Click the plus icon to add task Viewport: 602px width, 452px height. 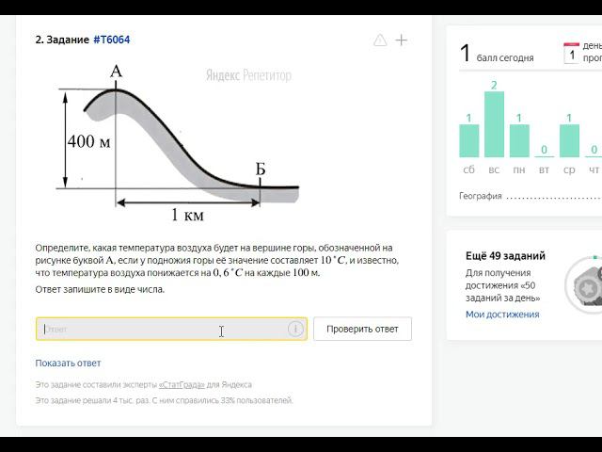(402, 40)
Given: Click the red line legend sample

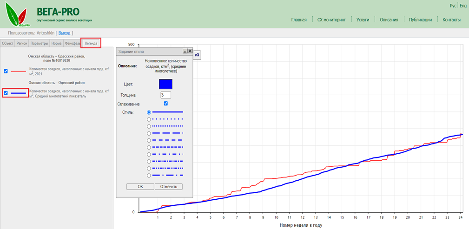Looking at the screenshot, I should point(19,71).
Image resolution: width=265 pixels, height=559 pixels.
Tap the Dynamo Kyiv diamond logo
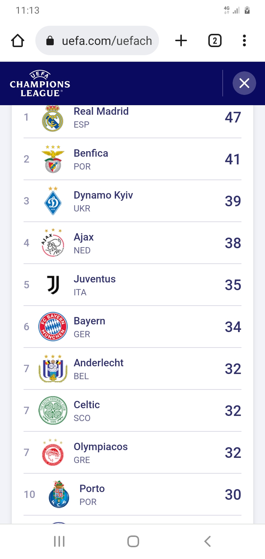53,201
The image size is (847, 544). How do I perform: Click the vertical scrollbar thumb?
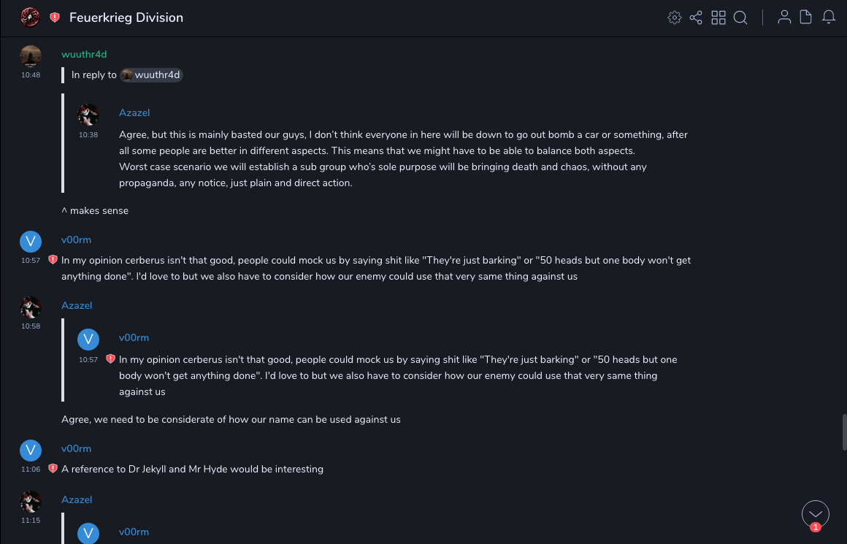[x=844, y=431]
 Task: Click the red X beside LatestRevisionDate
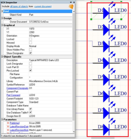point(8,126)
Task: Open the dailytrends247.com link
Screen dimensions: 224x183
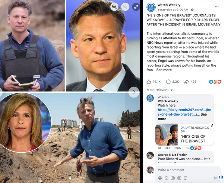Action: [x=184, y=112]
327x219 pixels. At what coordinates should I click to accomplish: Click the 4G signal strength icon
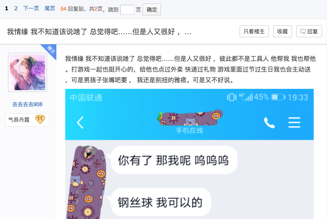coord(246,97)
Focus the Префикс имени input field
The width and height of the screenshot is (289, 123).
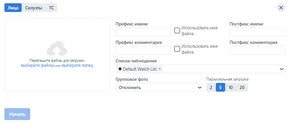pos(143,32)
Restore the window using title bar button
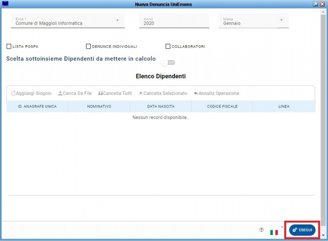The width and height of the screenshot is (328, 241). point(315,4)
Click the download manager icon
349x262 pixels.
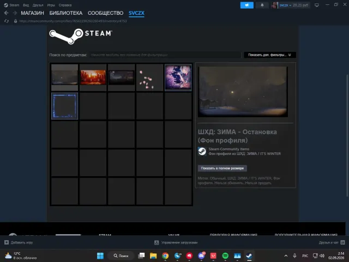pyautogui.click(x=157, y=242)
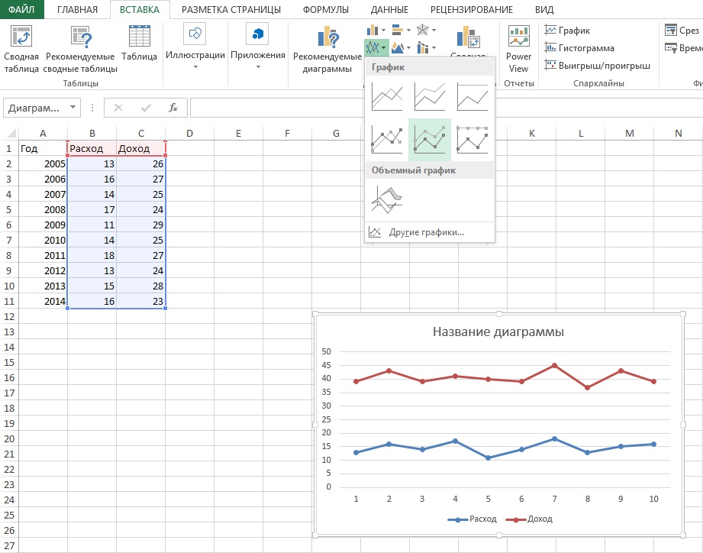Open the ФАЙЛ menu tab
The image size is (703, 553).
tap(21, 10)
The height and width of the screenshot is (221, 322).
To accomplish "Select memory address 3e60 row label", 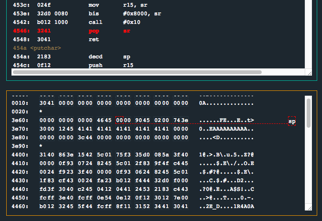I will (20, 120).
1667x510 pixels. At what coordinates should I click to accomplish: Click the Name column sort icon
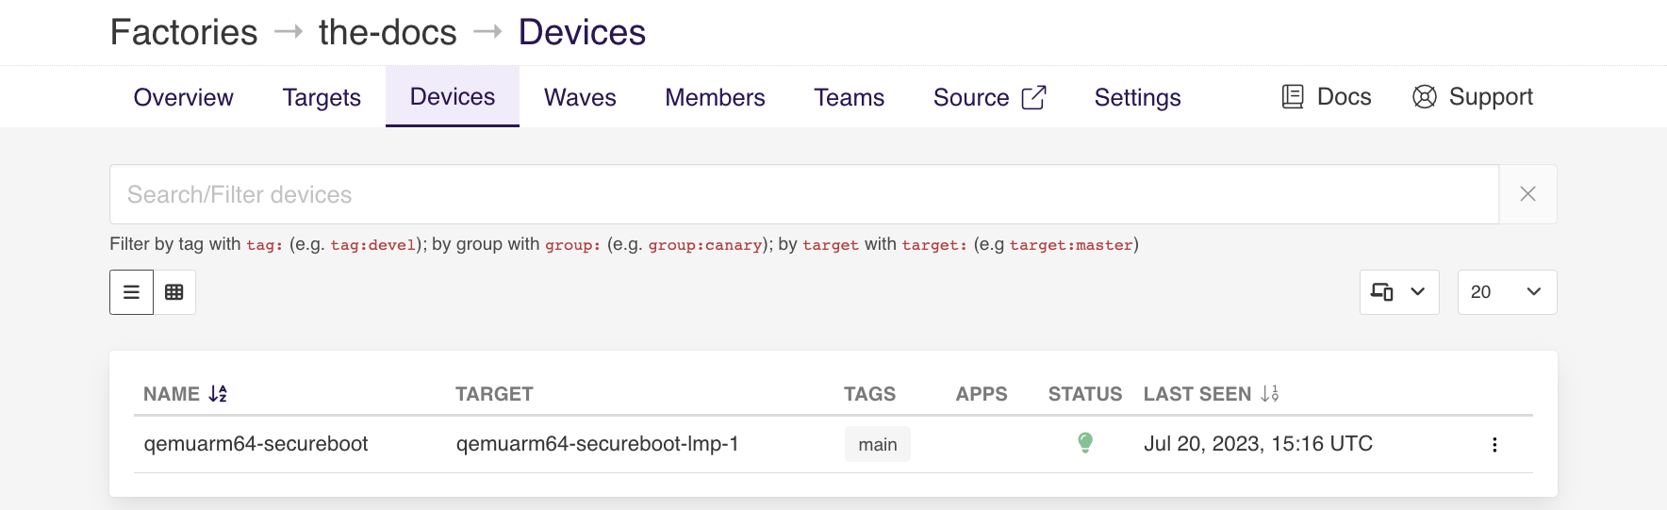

- [WHAT TO PRODUCE]:
Between and including the line above that contains "Screen dimensions: 224x183" and the line that contains "Click the download manager icon", restate every line word for word. Pictures stay out.

- [OUTPUT FOR THIS TASK]:
Screen dimensions: 224x183
Action: [x=184, y=112]
327x219 pixels. At what coordinates should I click to accomplish: Click the 4G signal strength icon
coord(246,97)
Focus the Префикс имени input field
The width and height of the screenshot is (289, 123).
pos(143,32)
Restore the window using title bar button
The width and height of the screenshot is (328, 241). point(315,4)
Click the download manager icon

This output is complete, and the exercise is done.